Things I have tried so far:
- Look up the word in context. All of my vocab words come from books I'm reading, so there's always at least one reference sentence. This kind of works, in that I often do remember the word once I see the context, but doesn't seem to make me better at recognizing the word in Anki. With at least some of these it's clear I've just memorized the whole sentence but wouldn't recognize the word.
- Writing novel sentences using the words. This would be a total win if I also wanted to learn to write, but I'm not otherwise building that skill, so I'm limited to simple sentences. I could add "learn to write" to my goals but that seems significantly harder to self teach, because checking my work is harder than looking up the same sentence in the English version of the book.
I find my ability to speak foreign languages greatly improved by listening to music, conversations, TV shows and movies.

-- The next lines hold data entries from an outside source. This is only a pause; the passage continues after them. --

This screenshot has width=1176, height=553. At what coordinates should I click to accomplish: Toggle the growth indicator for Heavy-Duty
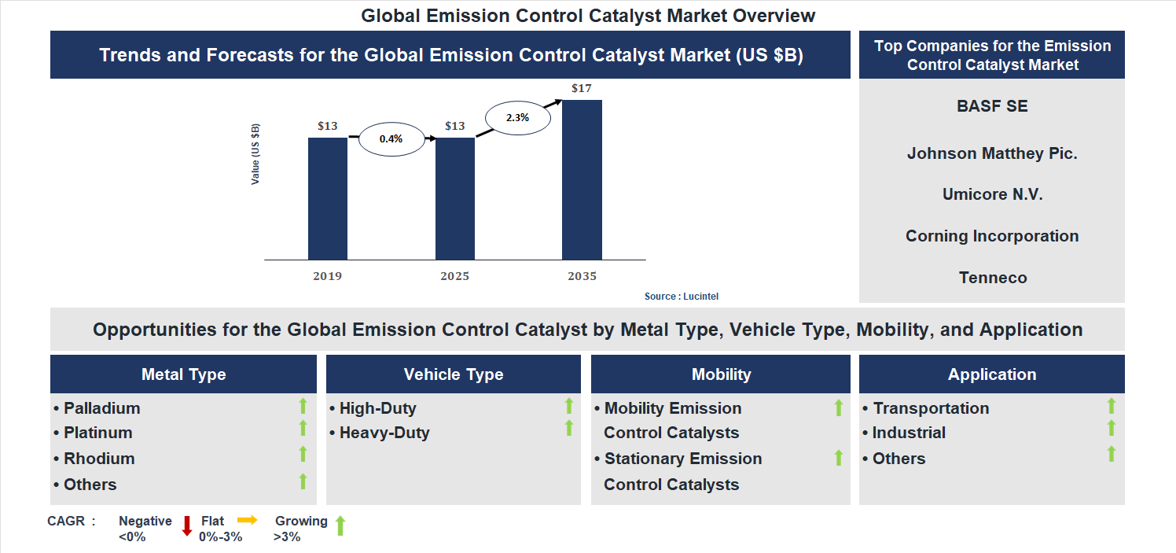(568, 429)
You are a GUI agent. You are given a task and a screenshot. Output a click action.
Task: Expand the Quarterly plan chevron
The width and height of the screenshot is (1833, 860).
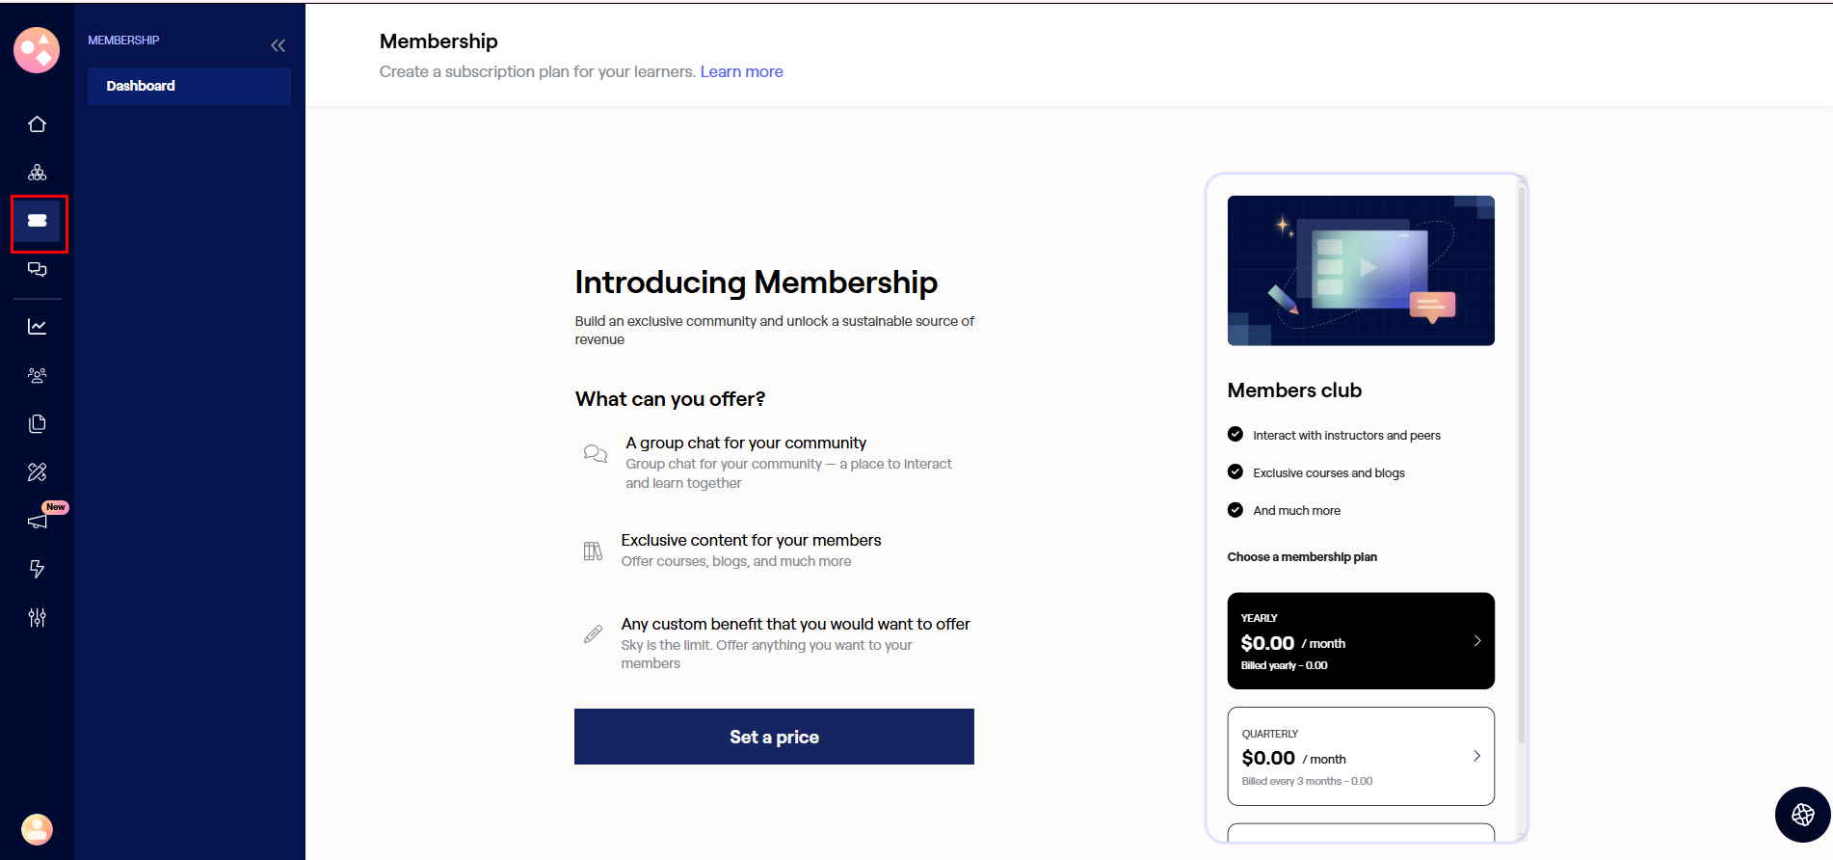click(1476, 756)
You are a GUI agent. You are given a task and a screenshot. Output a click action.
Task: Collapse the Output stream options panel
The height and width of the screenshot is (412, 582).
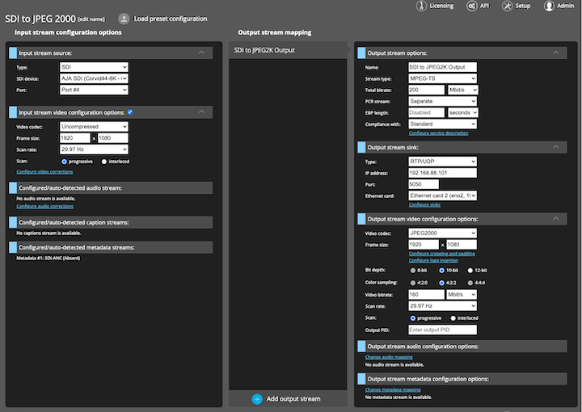(555, 53)
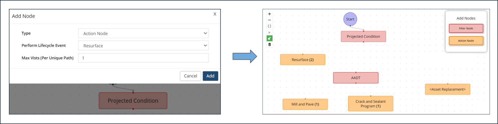
Task: Close the Add Node dialog
Action: click(x=215, y=14)
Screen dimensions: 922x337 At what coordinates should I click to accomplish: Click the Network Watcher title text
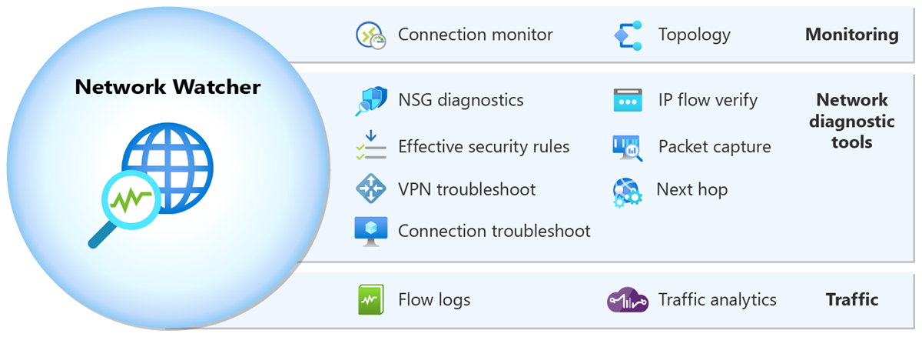167,87
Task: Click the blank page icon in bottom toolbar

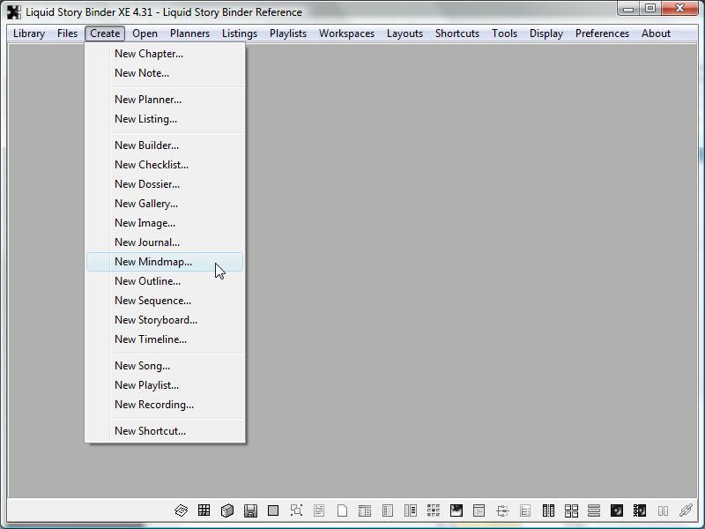Action: 342,510
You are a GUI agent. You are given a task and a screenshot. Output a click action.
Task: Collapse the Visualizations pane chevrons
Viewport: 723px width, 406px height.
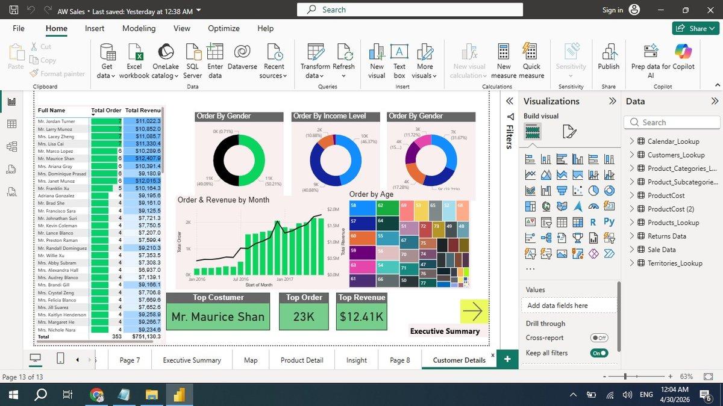coord(613,101)
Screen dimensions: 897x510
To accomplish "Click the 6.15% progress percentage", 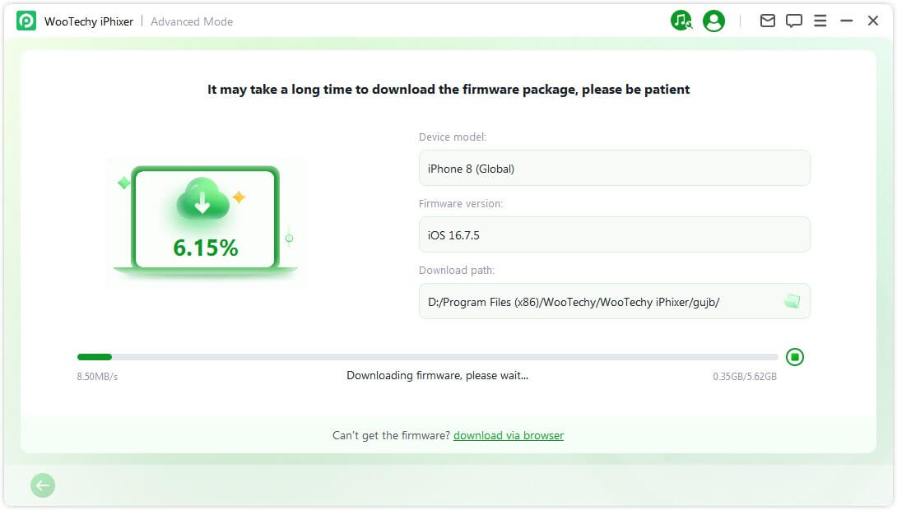I will click(206, 248).
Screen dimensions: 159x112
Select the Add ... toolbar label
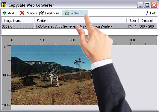[x=13, y=13]
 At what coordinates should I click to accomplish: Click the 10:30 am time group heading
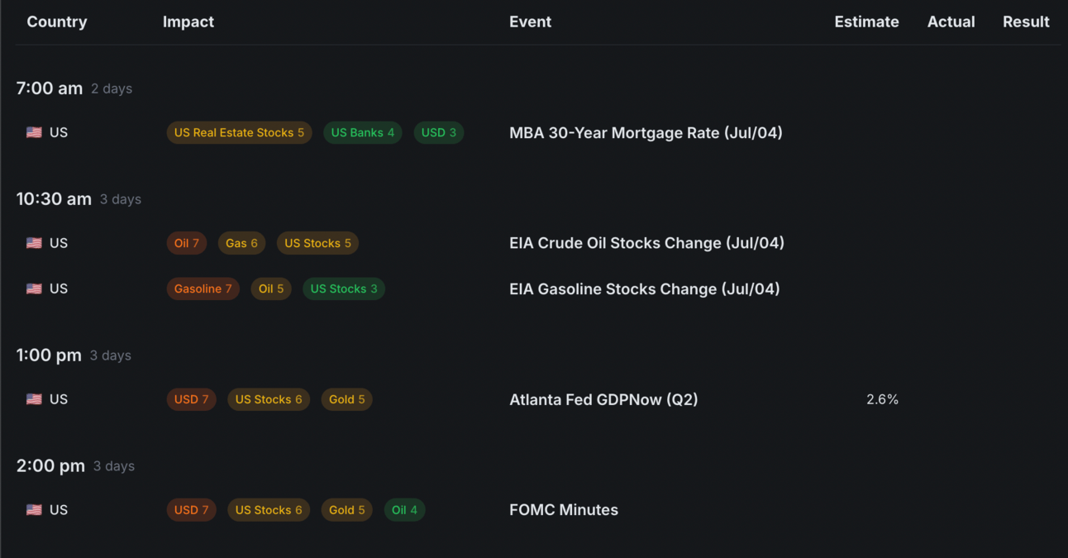(x=54, y=198)
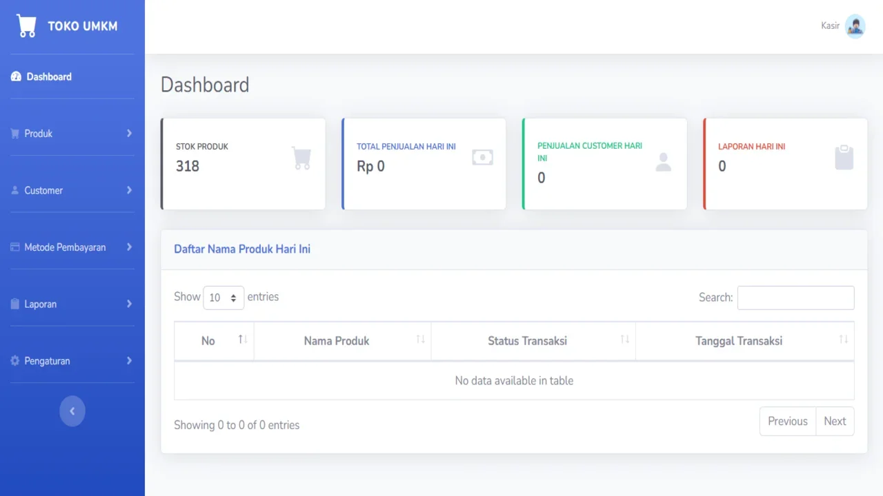
Task: Click the shopping cart logo icon
Action: tap(27, 26)
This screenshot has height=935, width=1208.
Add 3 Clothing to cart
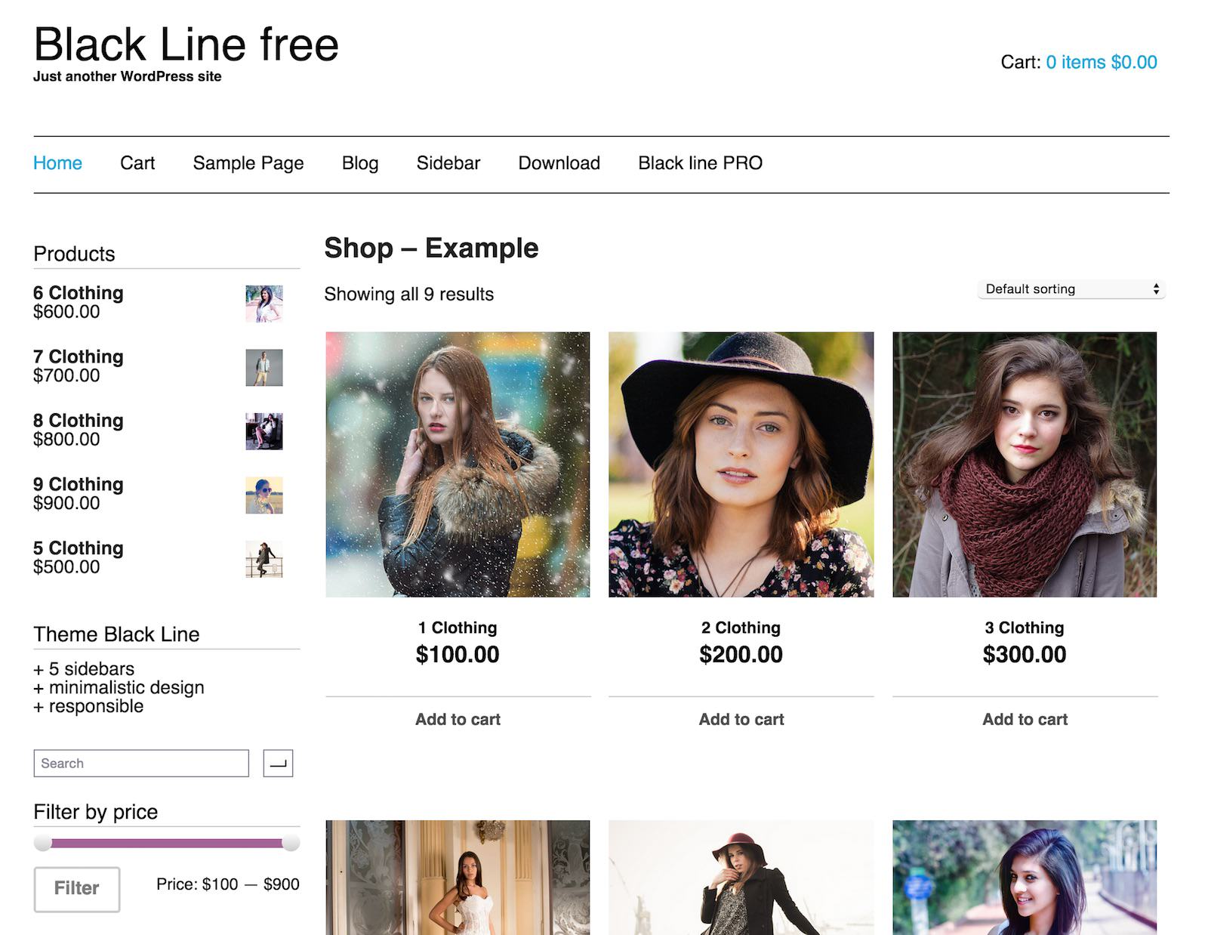1025,720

At least at the conversational level; this is more notably so in German where there are so many articles to learn, and many expressions such as 'doch' and 'ach so' which are so common in every day speaking. By watching and listening people converse with each other —instead of just reading and memorizing over and over the same sentence—the articles and these expressions began to appear naturally and many of my previous mistakes subdued.
So, if your end goal is to understand a language there is a case to be made for listening rather than just reading, it may very well be just how we really learn languages. Of course this is always one test away.